LONGFOR GROUP HOLDINGS LIMITED

龍 湖 集 團 控 股 有 限 公 司

(於開曼群島註冊成立的有限責任公司)

(股份代號:960)

TERMS OF REFERENCE OF ENVIRONMENTAL, SOCIAL AND

GOVERNANCE COMMITTEE

Formation

1. The environmental, social and governance committee (the "Committee") was formed pursuant to the board resolution of Longfor Group Holdings Limited (the "Company") passed on 26 August 2020.

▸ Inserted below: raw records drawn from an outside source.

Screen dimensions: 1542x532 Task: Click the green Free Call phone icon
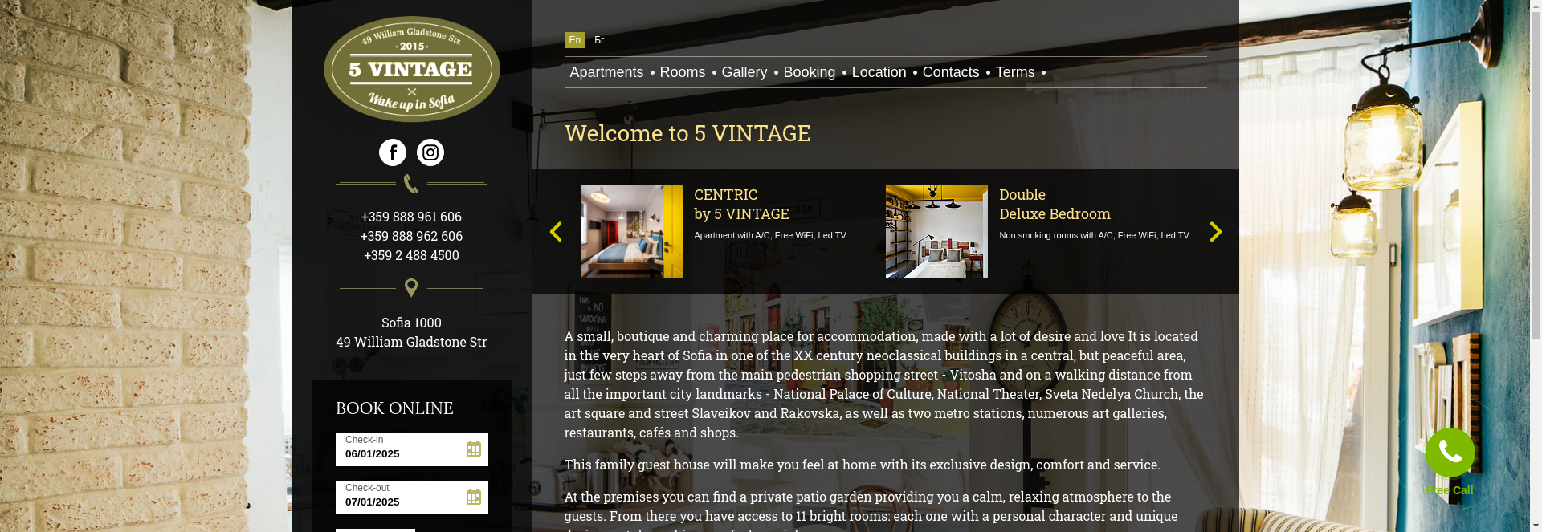tap(1450, 453)
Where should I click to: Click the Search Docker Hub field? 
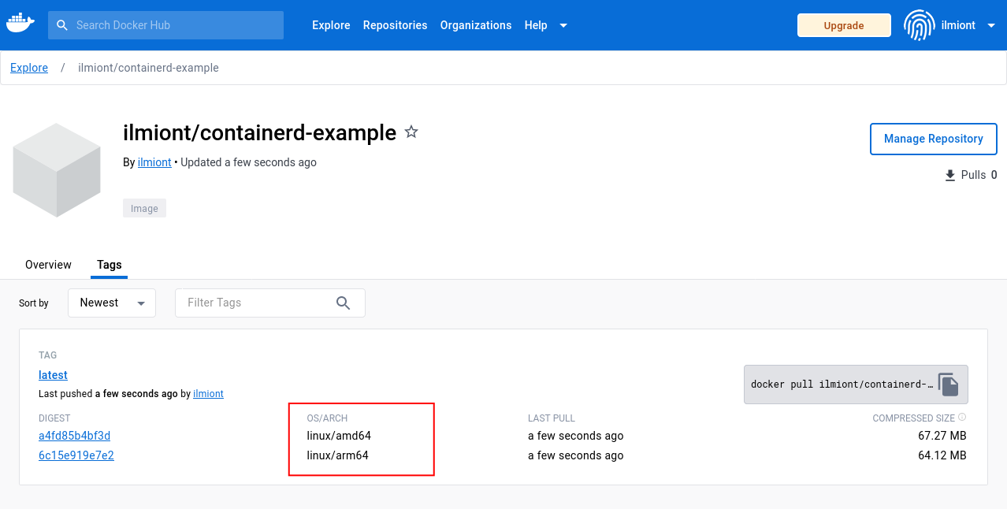tap(165, 25)
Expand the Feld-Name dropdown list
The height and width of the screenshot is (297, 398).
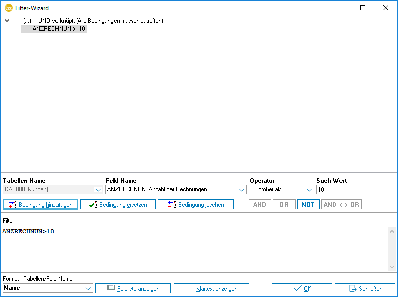click(241, 190)
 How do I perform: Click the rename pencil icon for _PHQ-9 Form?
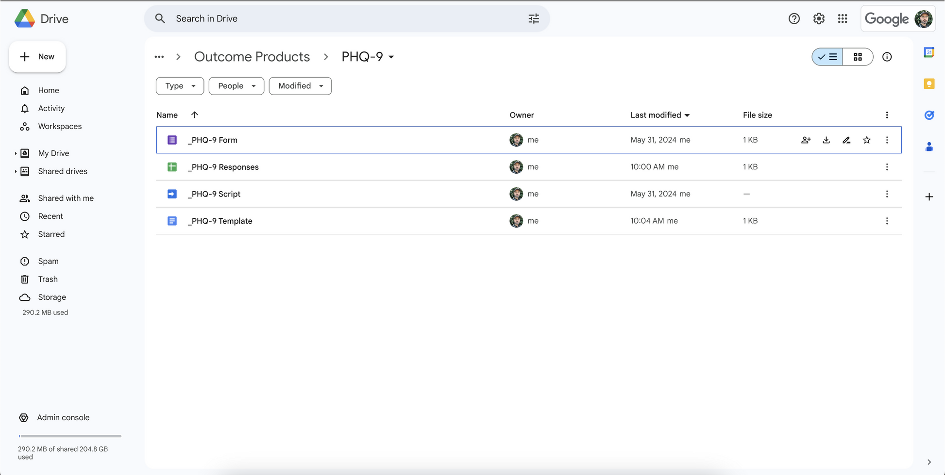[846, 140]
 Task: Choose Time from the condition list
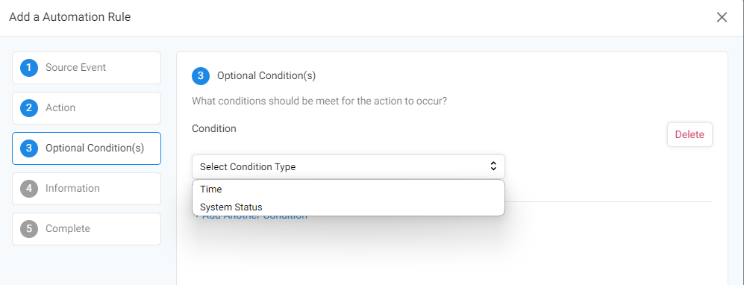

Composition, Quorum and Meetings

  1. The members of the Committee shall be appointed by the board of directors of the Company (the "Board") amongst one (1) executive director and three (3) independent non-executive directors of the Company.
  2. The quorum of a meeting shall be Three (3) members of the Committee.
  3. No alternate member of any member of the Committee can be appointed.
  4. Meetings shall be held not less than twice a year. Additional meetings should be held as and when the work of the Committee demands.
  5. The chairman of the Committee may convene additional meetings at his discretion.
  6. Proceedings of meetings of the Committee shall be governed by the relevant provisions of the articles of association of the Company (as amended from time to time).

Secretary

8. The company secretary of the Company shall be the secretary of the Committee. The secretary of the Committee or his representative or in their absence one member of the Committee shall be the secretary of the meetings of the Committee.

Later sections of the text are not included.